Dagli ultimi dati di Confartigianato Roma si evince che nel secondo semestre del 2024 si registra una diminuzione di 280 attività rispetto allo stesso periodo dello scorso anno.

Negli ultimi 5 anni, infatti, sono state 3.500 le imprese che hanno chiuso, una media di 700 ogni anno, quasi due al giorno. L’albo delle imprese romane si riduce da 63.294 a 63.014. 

Colpito soprattutto il settore manifatturiero, con una decrescita costante e una perdita di 357 unità produttive. Le altre attività interessate sono quelle dell’autoriparazione che decresce di 86 aziende, così come il settore della ristorazione artigiana che ne perde 63

I servizi in crescita

Si nota invece una notevole crescita per i settori del servizio alla persona (+121) e alle imprese (+22), le attività professionali (+6), il settore comunicazione (+21), le costruzioni (+52) e il trasporto(+3). 

Il settore edile

Dai dati di Confartigianato la struttura dell’albo delle imprese artigiane romane è sempre più caratterizzata da una presenza del settore edile che ormai rappresenta il 41% di tutte le imprese artigiane. La questione solleva alcuni dubbi poiché, nonostante la crescita delle costruzioni, grazie anche al Superbonus, non vi è effettivamente stata alcuna crescita di tutte le aziende legate all’edilizia, come la lavorazione del ferro, che anzi si è ridotta del 26,19% e del legno (meno 28,6%).
Come sottolinea infatti il Presidente “Roma, perdendo la propria capacità produttiva in questo settore si caratterizza ormai per essere un grande mercato per le produzioni provenienti non solo dalle Regioni del nord, ma anche dall’estero (Romania). Non abbiamo saputo intervenire sulle aree produttive, né siamo stati in grado di valorizzare il Consorzio unico industriale”.

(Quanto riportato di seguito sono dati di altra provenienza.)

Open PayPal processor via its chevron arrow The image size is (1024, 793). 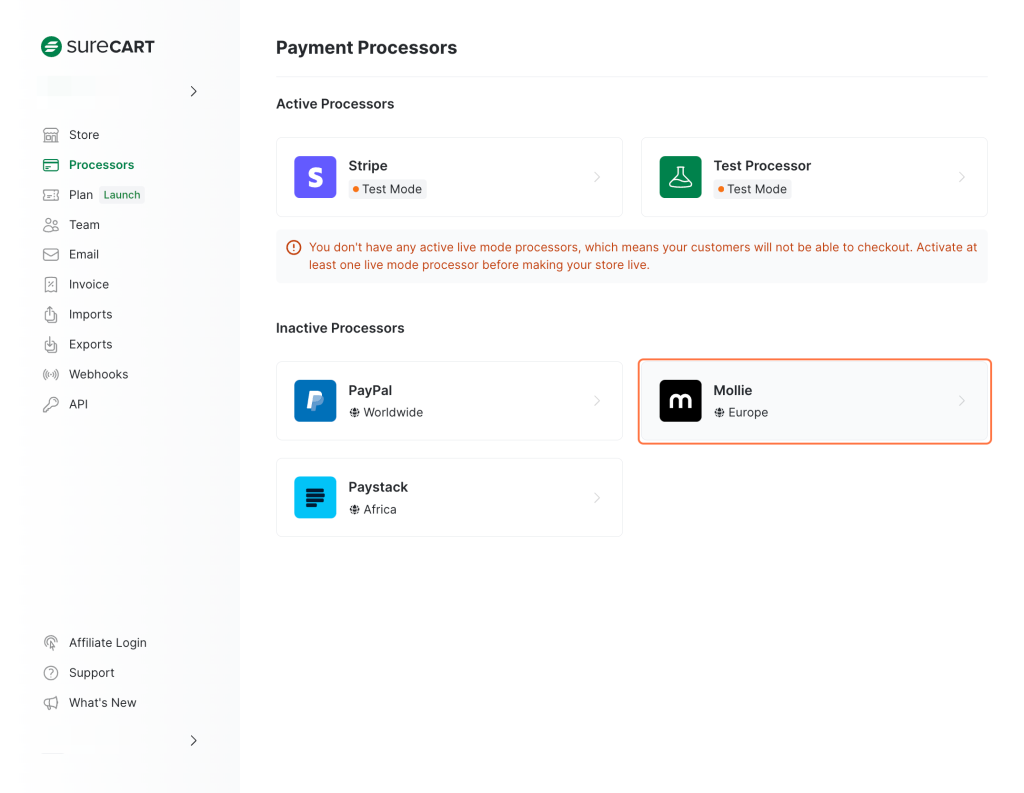597,401
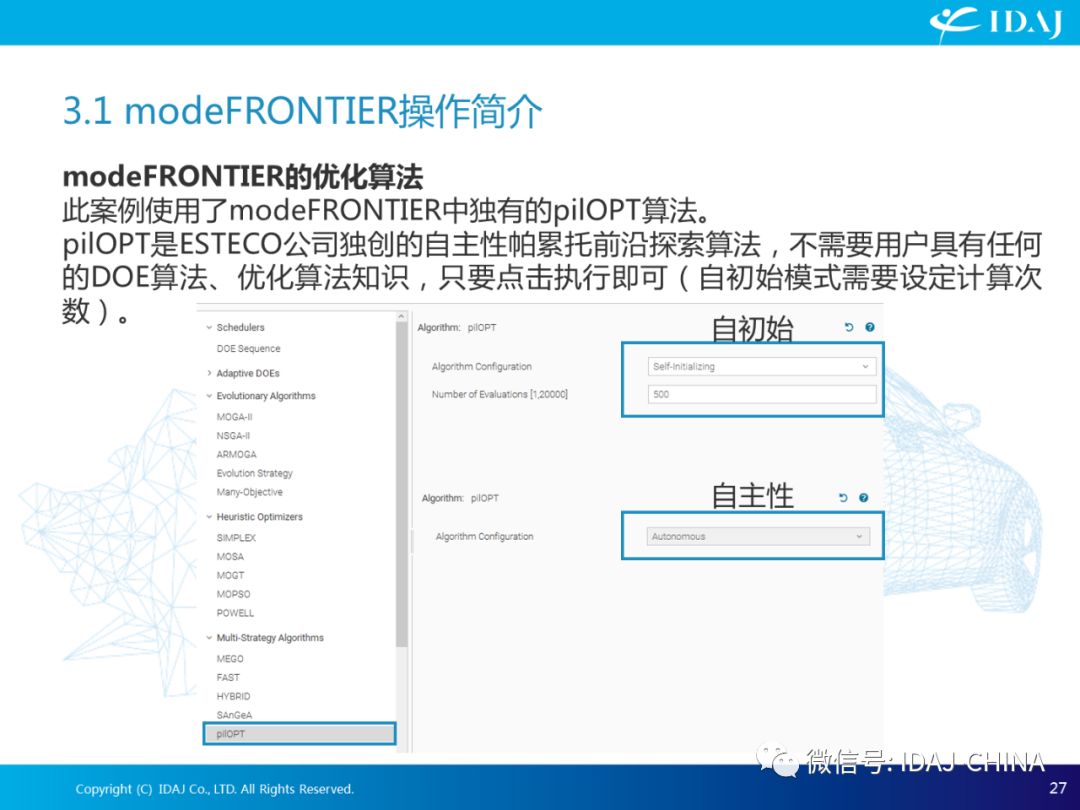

Le considerazioni del Presidente

“Anche alla luce di questi dati, torniamo a chiedere un piano straordinario per l’artigianato di Roma e del Lazio: semplificazione amministrativa, valorizzazione dell’artigianato artistico e tradizionale, nuova politica sulle aree produttive, sostegno finanziario e politiche di sviluppo dei territori. Nei prossimi giorni presenteremo alla Regione le nostre osservazioni al piano triennale dell’artigianato, in elaborazione da parte dell’assessora regionale allo Sviluppo economico e artigianato, Roberta Angelilli, in modo da ricomprendere tutte le azioni necessarie al sostegno al settore”.